Sunday, November 8, 2009

3 Word - "Primary, Program, Signal"

Today was our primary program in sacrament. It was so sweet. So well organized and well thought out. I was rather exhausted when it was over, it was a lot of work watching all 4 of them and devoting fair quantities of of eye contact with each of them while keeping little Burger happy and contained... oh how he wanted badly to be up there with his siblings and Dad. I was able to sit right up front and had a straight shot at my sweet angel daughter. My face hurt badly by the end, as my perma-grin fatigued the muscles in my cheeks.

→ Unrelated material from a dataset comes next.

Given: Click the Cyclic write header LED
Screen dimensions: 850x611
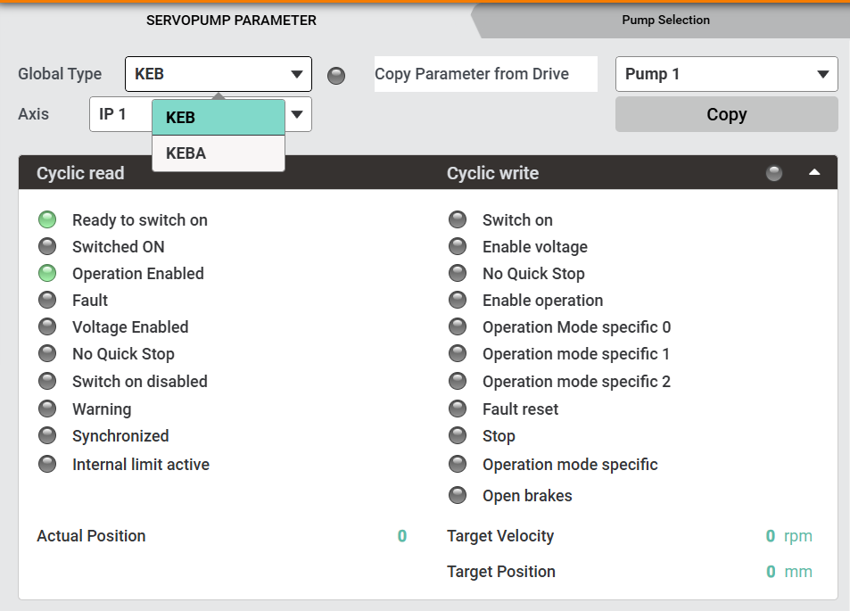Looking at the screenshot, I should 774,174.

I eagerly looked around at each of the kids hoping they would see me watching them. As I maneuvered in my seat, adjusting my face as to gain the "just right" advantage so I could see their cute faces and they see mine. Secretly, I was hoping they would jump up and down and wave as they did when they were all Sunbeams. I was able to get responses from all of them but one. Douey would enthusiastically smile from ear to ear as we made eye contact, Eddie would wink, Bubba would smile and shine so big I could hear a high pitch squeal... very reminiscent to when he was a little boy. Fish, well every time I made eye contact with him he would turn away. I was starting to wonder if he WAS seeing me, even though I could see him. As I sat and thoroughly enjoyed myself I thought to my self how grateful I am for these remarkable people, oh I love them so!

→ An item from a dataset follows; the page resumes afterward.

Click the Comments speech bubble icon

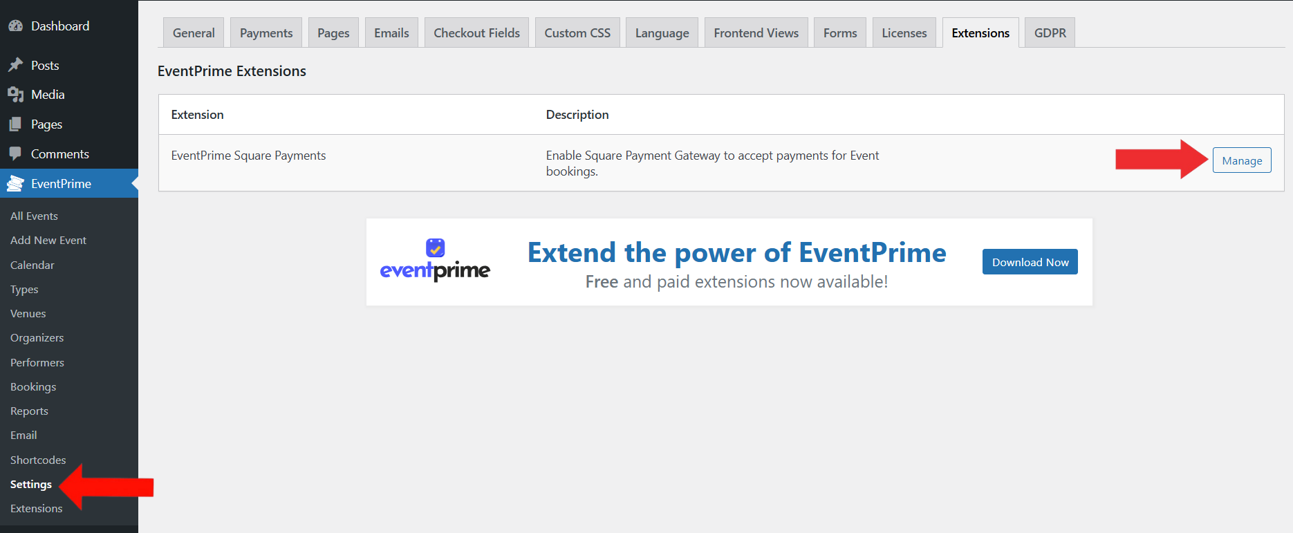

As the program ended, each kid came walking down from the stand and eagerly approached me to receive their usual token of affection and approval. As I hugged each of them and expressed how much I loved them, I made specific mention to Bubba how grateful I was that he acknowledged me (lovingly) when I looked at him. When I said that to him, there went his signature big shining smile again coupled with a smidgen of embarrassment as he tried to break free from my embrace in an attempt to make his way to class, I just could not let him go. Fish waiting patiently for his turn finally got with in my reach. I smothered him with love and then held his face in my hands, locking eyes and told him I wanted him to acknowledge me when I look at him and not look away. He said with a blushing grin " Mom, I can't... I get too off task if I do that". Ahhh... could I possibly love him more,. That is SO HIM! I then said "ok then... we need to come up with a signal so that I know you see me." and he said "that will be my signal, I will look away." I just giggled at his honesty and his humble limitations.

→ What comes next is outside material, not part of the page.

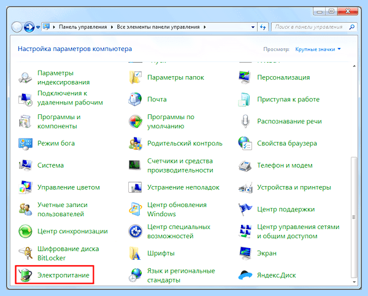This screenshot has width=368, height=296.
Task: Click the Центр синхронизации green icon
Action: (x=25, y=231)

THIS EXPERIENCE TAUGHT ME the ever important lesson of individuality. And the even more important lesson of accepting and embracing each of my childrens personalities, that includes what they are able to give and receive. It would be completely ineffective as a parent for me to expect the same responses from each of them as they are completely independent spirits, motivated by different things. Likewise, the same would be expected in how I nurture and love them, accepting them for who they are and loving them for it even if it is not exactly what I had prescribed.

I am grateful for this little lesson I learned today and realized that we all love and show love differently. Looking for it, seeing it and understanding it in all it's facets is as important to me as it is to those I love.

1 comment:

Kellie said...

I. LOVE. THAT.

You've got me wanting to read that book now.

I love that you described what happened and then wrote what you learned from it. I know it will be of great worth to our posterity (and to us) when we record the lessons we learn.